** start EXTRACT TO READ **

4. Isomorphism

    1. 2019, 2020 Dr. Ramil Nugmanov;

    1. 2019 Dr. Timur Madzhidov; Ravil Mukhametgaleev

    1. 2022 Valentina Afonina

Installation instructions of CGRtools package information and tutorial’s files see on https://github.com/cimm-kzn/CGRtools

NOTE: Tutorial should be performed sequentially from the start. Random cell running will lead to unexpected results.

[1]:
import pkg_resources
if pkg_resources.get_distribution('CGRtools').version.split('.')[:2] != ['4', '1']:
    print('WARNING. Tutorial was tested on 4.1 version of CGRtools')
else:
    print('Welcome!')
Welcome!
[2]:
# load data for tutorial
from pickle import load
from traceback import format_exc

with open('molecules.dat', 'rb') as f:
    molecules = load(f) # list of MoleculeContainer objects
with open('reactions.dat', 'rb') as f:
    reactions = load(f) # list of ReactionContainer objects

m2, m3 = molecules[1:3] # molecule
m7 = m3.copy()
m7.standardize()
r1 = reactions[0] # reaction
m5, m6 = r1.reactants[:2]
m8 = m7.substructure([4, 5, 6, 7, 8, 9])
m9 = m6.substructure([5, 6,7, 8]) # acid
m10 =  r1.products[0].copy()

benzene = m3.substructure([4,5,6,7,8,9])
cgr1 = m7 ^ m8
carb = m10.substructure([5,7,2])

from CGRtools.containers import *

4.1. Molecules Isomorphism

CGRtools has simple substructure/structure isomorphism API.

Note, that atoms are matched in subgraph isomorphism only if they have same charge/multiplicity and isotope options.

[3]:
m7
[3]:
../_images/tutorial_4_isomorphism_4_0.svg
[4]:
m8
[4]:
../_images/tutorial_4_isomorphism_5_0.svg
[5]:
benzene
[5]:
../_images/tutorial_4_isomorphism_6_0.svg
[6]:
# isomorphism operations
print(benzene < m7)  # benzene is substructure of m7
print(benzene > m7)  # benzene is not superstructure of m7
print(benzene <= m7) # benzene is substructure/or same structure of m7
print(benzene >= m7) # benzene is not superstructure/or same structure of m7
print(benzene < m8) # benzene is not substructure of m8. it's equal
print(benzene <= m8)
True
False
True
False
False
True
[7]:
m5
[7]:
../_images/tutorial_4_isomorphism_8_0.svg
[8]:
m6
[8]:
../_images/tutorial_4_isomorphism_9_0.svg

Mappings of substructure or structure to structure can be returned using substructure.get_mapping(structure) method. Method acts as generator.

This functionality was developed to reorder atoms of two MoleculeContainers in the same order (the dictionary that is given by this method could be directly fed to remap function, see above) for some reaction handling issues.

[9]:
next(m5.get_mapping(m6))  # mapping of m5 substructure into m2 superstructure
[9]:
{3: 5, 1: 10, 4: 6}
[10]:
for m in m5.get_mapping(m6):  # iterate over all possible substructure mappings
    print(m)

** end EXTRACT TO READ **

[BRIEF 1]
Rewrite the part of the isomorphism tutorial that opens with the words containing "Mappings of substructure" and closes with "reaction handling issues.", replacing "generator" with "iterator".

** start THE RECORDS **

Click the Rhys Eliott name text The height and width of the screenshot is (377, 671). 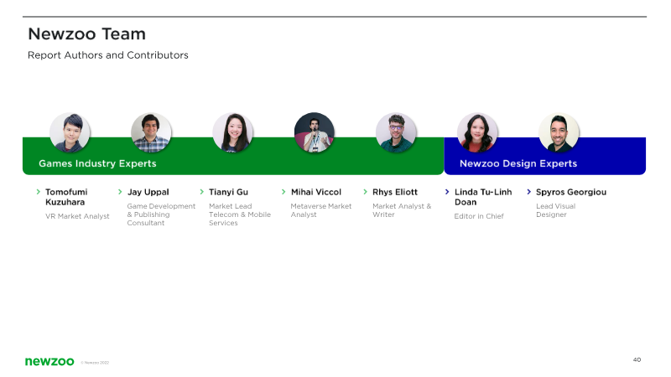(394, 192)
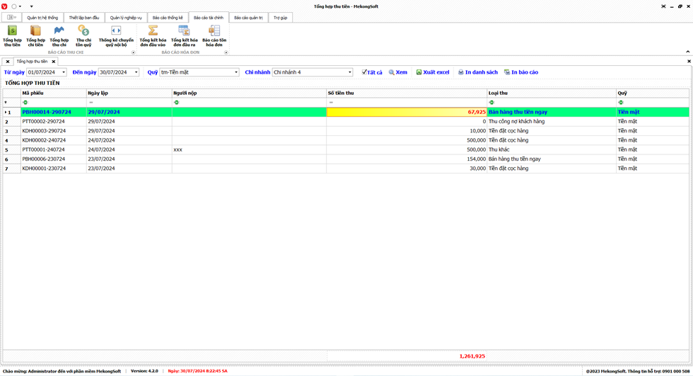Open the Chi nhánh dropdown list
This screenshot has width=693, height=376.
(x=349, y=72)
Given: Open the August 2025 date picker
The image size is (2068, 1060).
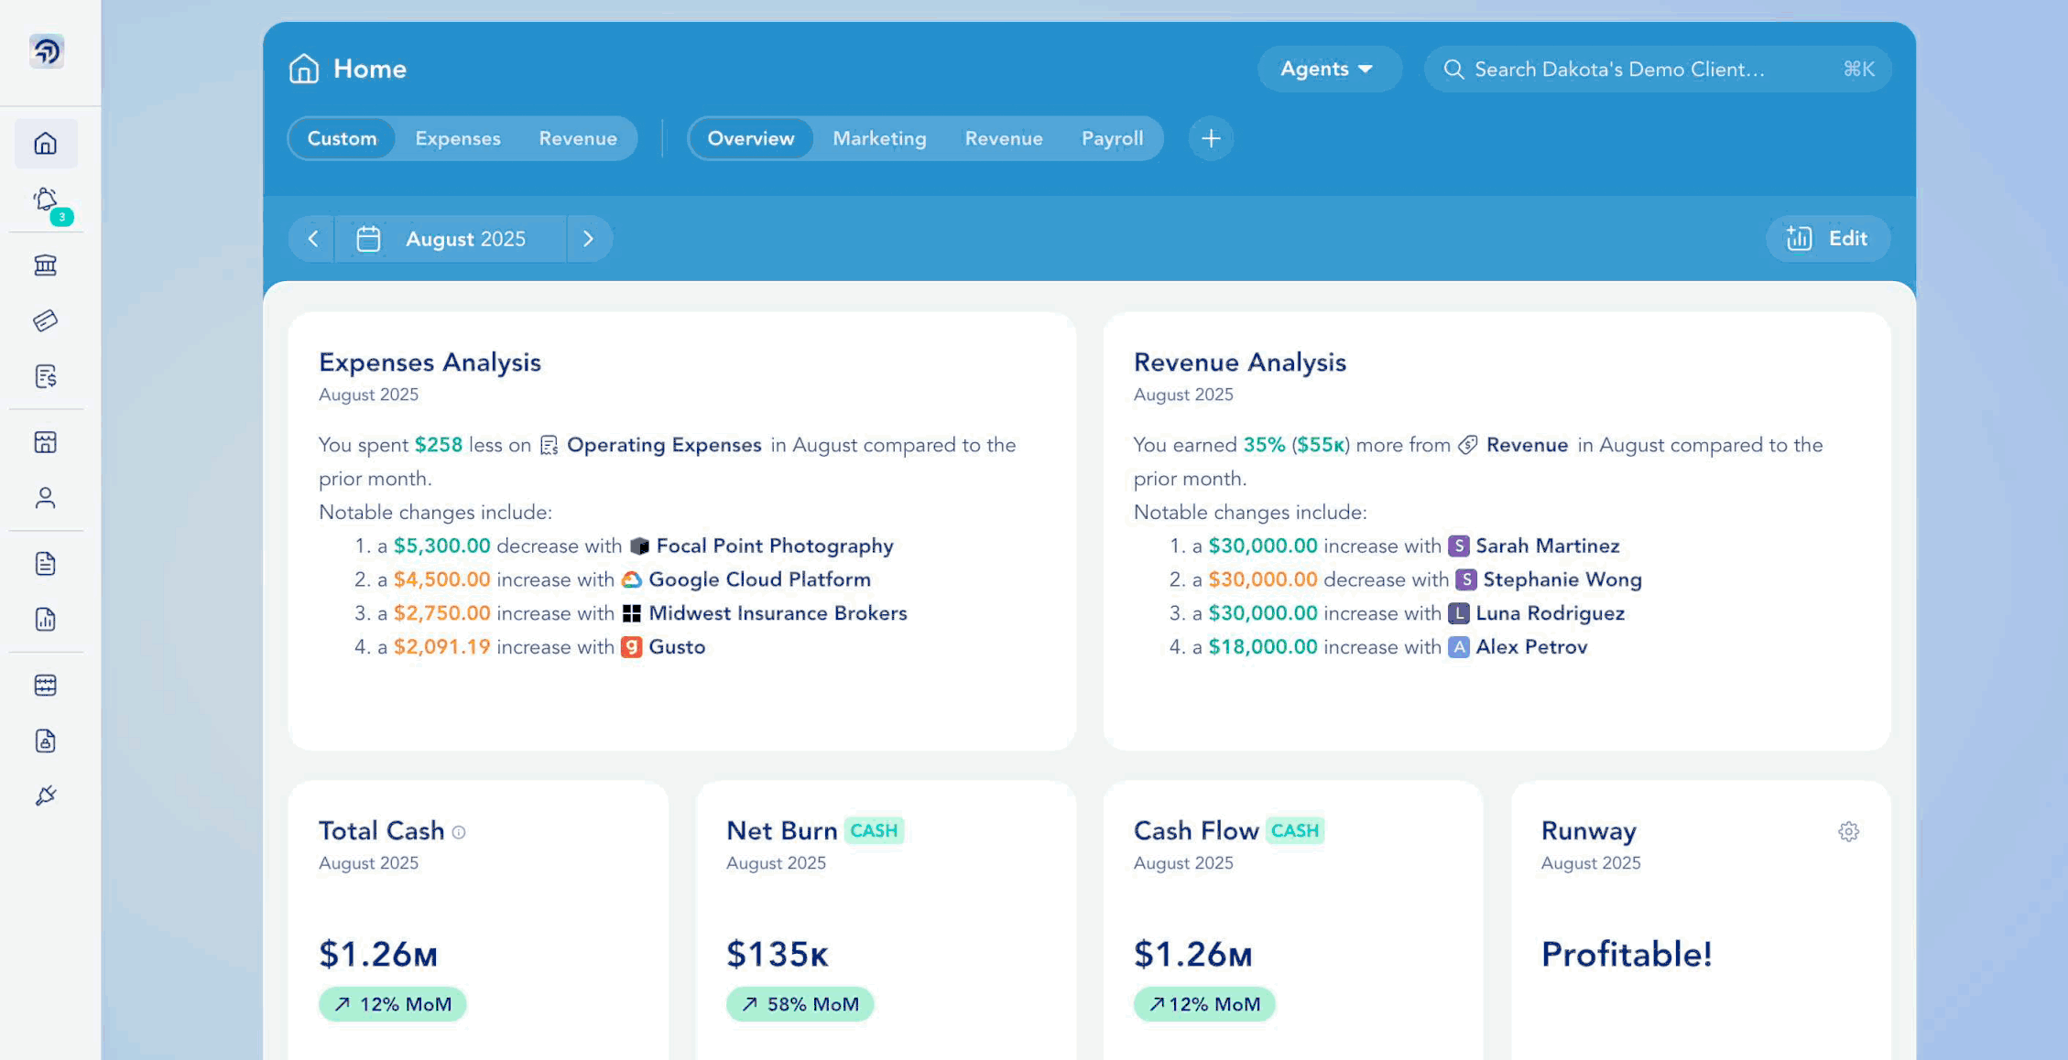Looking at the screenshot, I should coord(451,239).
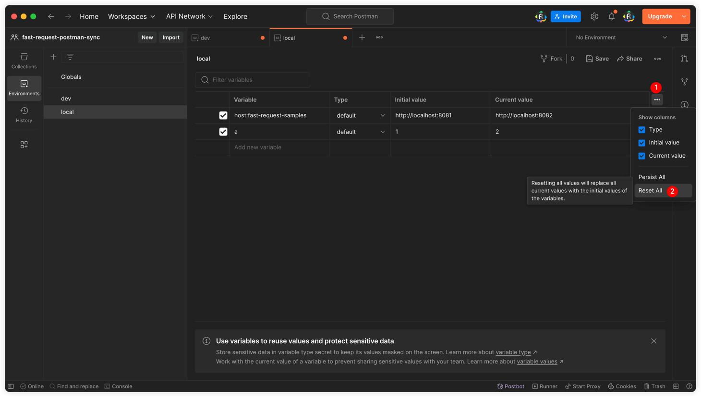Uncheck Initial value column checkbox
This screenshot has height=397, width=701.
coord(642,143)
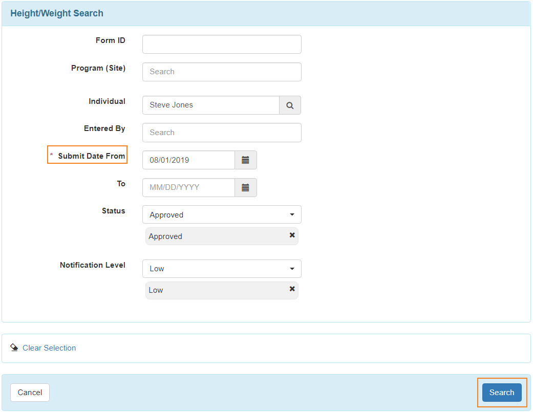533x412 pixels.
Task: Expand the Notification Level dropdown
Action: coord(222,269)
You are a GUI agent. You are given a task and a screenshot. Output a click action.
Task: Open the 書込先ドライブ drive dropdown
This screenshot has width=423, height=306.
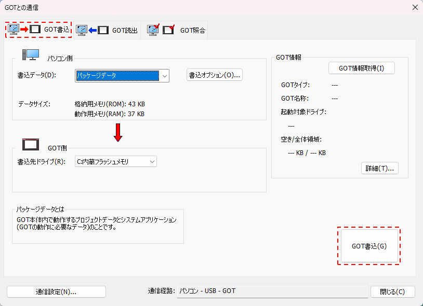(x=152, y=162)
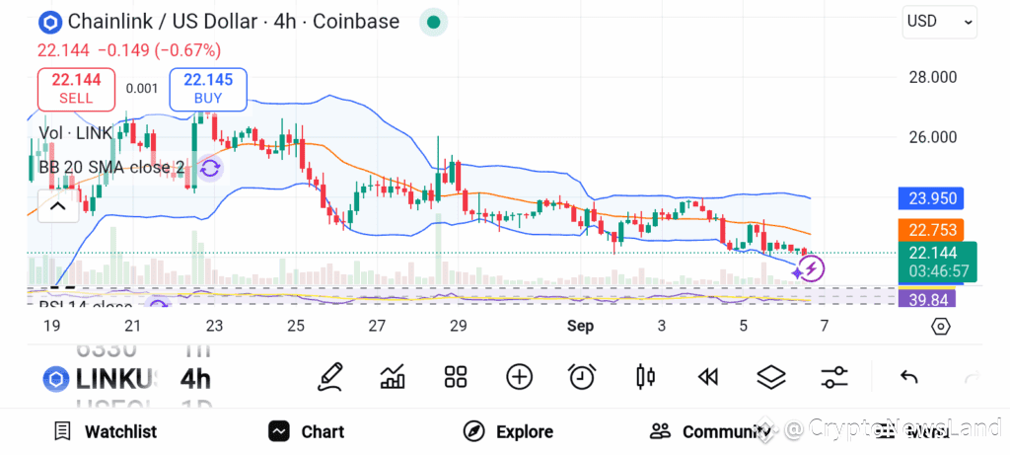Image resolution: width=1010 pixels, height=455 pixels.
Task: Click the 22.144 SELL button
Action: (x=77, y=89)
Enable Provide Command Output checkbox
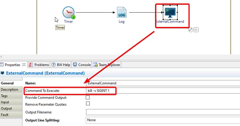The image size is (240, 126). pyautogui.click(x=88, y=97)
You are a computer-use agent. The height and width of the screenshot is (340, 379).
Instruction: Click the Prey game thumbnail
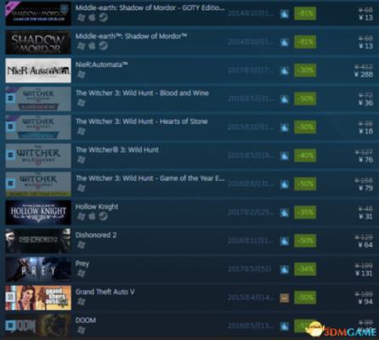click(38, 269)
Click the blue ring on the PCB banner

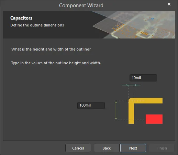point(152,19)
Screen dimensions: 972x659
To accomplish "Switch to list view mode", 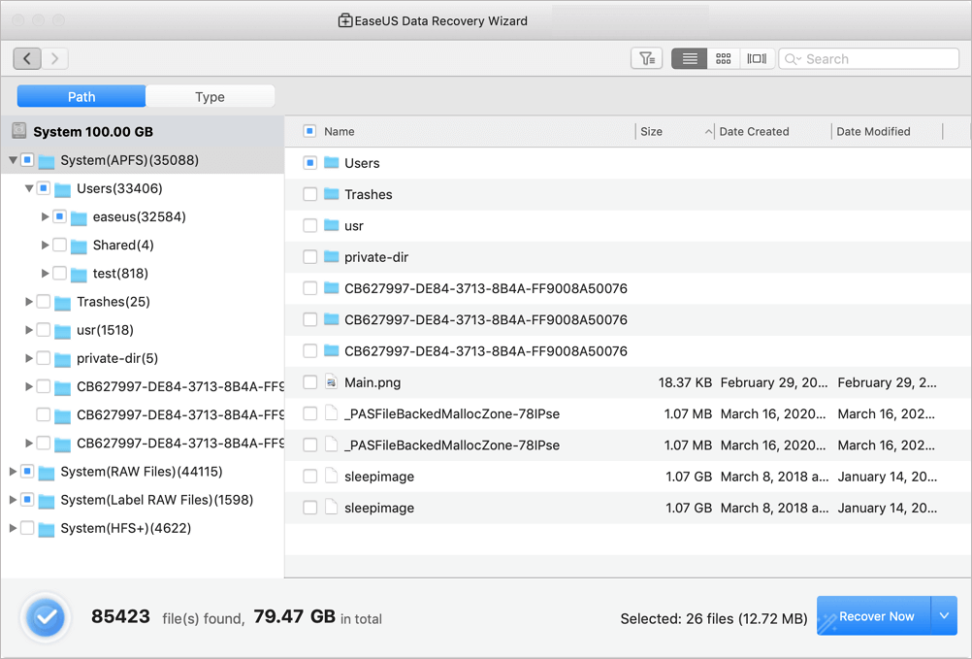I will [689, 59].
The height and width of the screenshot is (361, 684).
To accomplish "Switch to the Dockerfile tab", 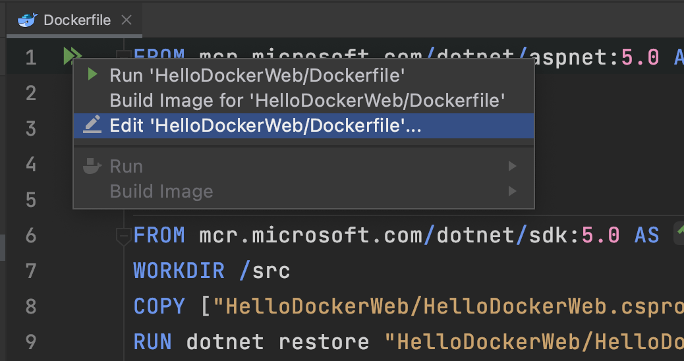I will 76,20.
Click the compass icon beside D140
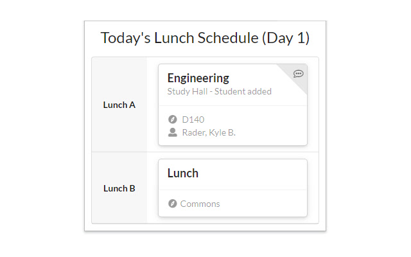 coord(172,120)
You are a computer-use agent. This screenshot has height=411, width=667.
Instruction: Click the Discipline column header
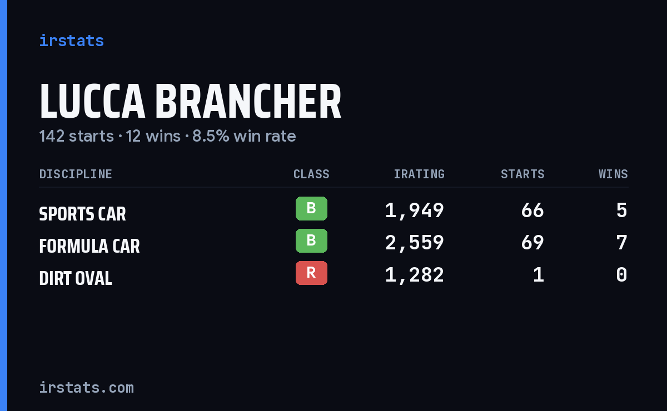pyautogui.click(x=76, y=174)
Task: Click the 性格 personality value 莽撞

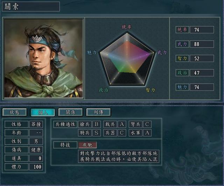Action: pos(36,124)
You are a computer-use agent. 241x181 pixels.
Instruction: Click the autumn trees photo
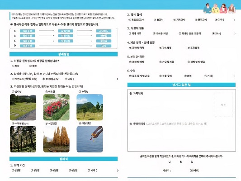pyautogui.click(x=57, y=139)
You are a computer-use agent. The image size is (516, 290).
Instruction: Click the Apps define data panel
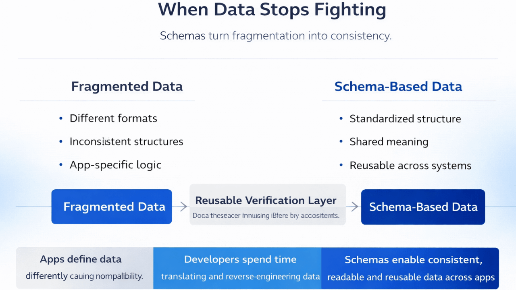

** end THE RECORDS **

[BRIEF 2]
Duplicate the data entries from the line containing "Click the compass icon beside D140" through the end of the rows, and leave the pictures out of your answer.

[REPLY 1]
Mappings of substructure or structure to structure can be returned using substructure.get_mapping(structure) method. Method acts as iterator.

This functionality was developed to reorder atoms of two MoleculeContainers in the same order (the dictionary that is given by this method could be directly fed to remap function, see above) for some reaction handling issues.

[REPLY 2]
Click the compass icon beside D140
 coord(172,120)
You are a computer-use agent. This screenshot has height=411, width=667.
Instruction: Click the Discipline column header
pyautogui.click(x=76, y=174)
Task: Click the 性格 personality value 莽撞

Action: pos(36,124)
You are a computer-use agent. 241x181 pixels.
Instruction: Click the autumn trees photo
pyautogui.click(x=57, y=139)
You are a computer-use agent. The image size is (516, 290).
Instruction: Click the Apps define data panel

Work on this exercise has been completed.